To standardize the semantics of digital content,
we use ontologies.

- **Ontology**: an ontology is a set of logical axioms that conceptualize a domain of interest by defining concepts and the semantics of relationships between them.

- **Controlled vocabulary**: a vocabulary where the terms are validated by a designated authority.
  It can be of different types - e.g., a list (codelist), a hierarchical structure (taxonomy), a glossary and a thesaurus (which adds further constraints to a taxonomy).

Examples of European controlled vocabularies are here <https://op.europa.eu/en/web/eu-vocabularies/controlled-vocabularies>

----

#### Ontologies

In Italy, there's the official ontology of person
(Common Person Vocabulary) that we can use to uniquely describe someone.

In [None]:
@prefix cpv: <https://w3id.org/italia/onto/CPV> .

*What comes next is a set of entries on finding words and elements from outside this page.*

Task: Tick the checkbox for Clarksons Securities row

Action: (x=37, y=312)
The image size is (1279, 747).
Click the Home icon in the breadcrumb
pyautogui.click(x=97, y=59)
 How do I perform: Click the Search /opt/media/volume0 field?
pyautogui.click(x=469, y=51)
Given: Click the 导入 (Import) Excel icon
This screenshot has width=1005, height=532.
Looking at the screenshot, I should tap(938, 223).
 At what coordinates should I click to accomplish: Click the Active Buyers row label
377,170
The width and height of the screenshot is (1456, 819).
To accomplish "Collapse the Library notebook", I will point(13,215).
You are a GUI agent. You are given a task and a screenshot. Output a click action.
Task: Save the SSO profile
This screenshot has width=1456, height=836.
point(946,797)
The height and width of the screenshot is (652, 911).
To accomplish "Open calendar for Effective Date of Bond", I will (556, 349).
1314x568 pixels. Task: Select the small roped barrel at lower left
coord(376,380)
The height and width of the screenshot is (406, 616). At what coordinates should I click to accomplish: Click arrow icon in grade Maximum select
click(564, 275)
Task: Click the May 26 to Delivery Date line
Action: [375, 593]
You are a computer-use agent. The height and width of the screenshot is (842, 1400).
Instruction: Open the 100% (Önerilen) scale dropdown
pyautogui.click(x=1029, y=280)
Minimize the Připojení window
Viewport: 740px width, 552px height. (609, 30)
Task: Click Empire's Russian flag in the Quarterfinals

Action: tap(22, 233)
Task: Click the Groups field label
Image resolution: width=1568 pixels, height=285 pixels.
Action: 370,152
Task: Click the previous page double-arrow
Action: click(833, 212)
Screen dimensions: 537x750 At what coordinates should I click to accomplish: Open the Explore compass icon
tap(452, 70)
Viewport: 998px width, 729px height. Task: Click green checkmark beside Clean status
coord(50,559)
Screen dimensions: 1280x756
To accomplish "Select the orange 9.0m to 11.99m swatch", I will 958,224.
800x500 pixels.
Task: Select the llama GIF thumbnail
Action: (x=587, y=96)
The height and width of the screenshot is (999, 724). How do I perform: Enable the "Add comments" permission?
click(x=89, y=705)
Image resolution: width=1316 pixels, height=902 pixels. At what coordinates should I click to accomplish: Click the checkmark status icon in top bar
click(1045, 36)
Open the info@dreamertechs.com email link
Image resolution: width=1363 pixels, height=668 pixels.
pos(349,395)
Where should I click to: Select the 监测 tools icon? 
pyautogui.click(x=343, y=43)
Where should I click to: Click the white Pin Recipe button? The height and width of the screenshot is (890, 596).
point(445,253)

<email:robipolli@gmail.com> cpv:givenName "Roberto" .
<email:robipolli@gmail.com> cpv:familyName "Polli" .


----

An ontology is defined by a set of IRIs and their relationships.

In [None]:
@prefix xsd:   <http://www.w3.org/2001/XMLSchema#> .
@prefix dct:   <http://purl.org/dc/terms/> .

https://w3id.org/italia/onto/CPV dct:modified  "2020-04-27"^^xsd:date ;
https://w3id.org/italia/onto/CPV dct:title     "Person Ontology"@en,
                                               "Ontologia delle persone"@it ;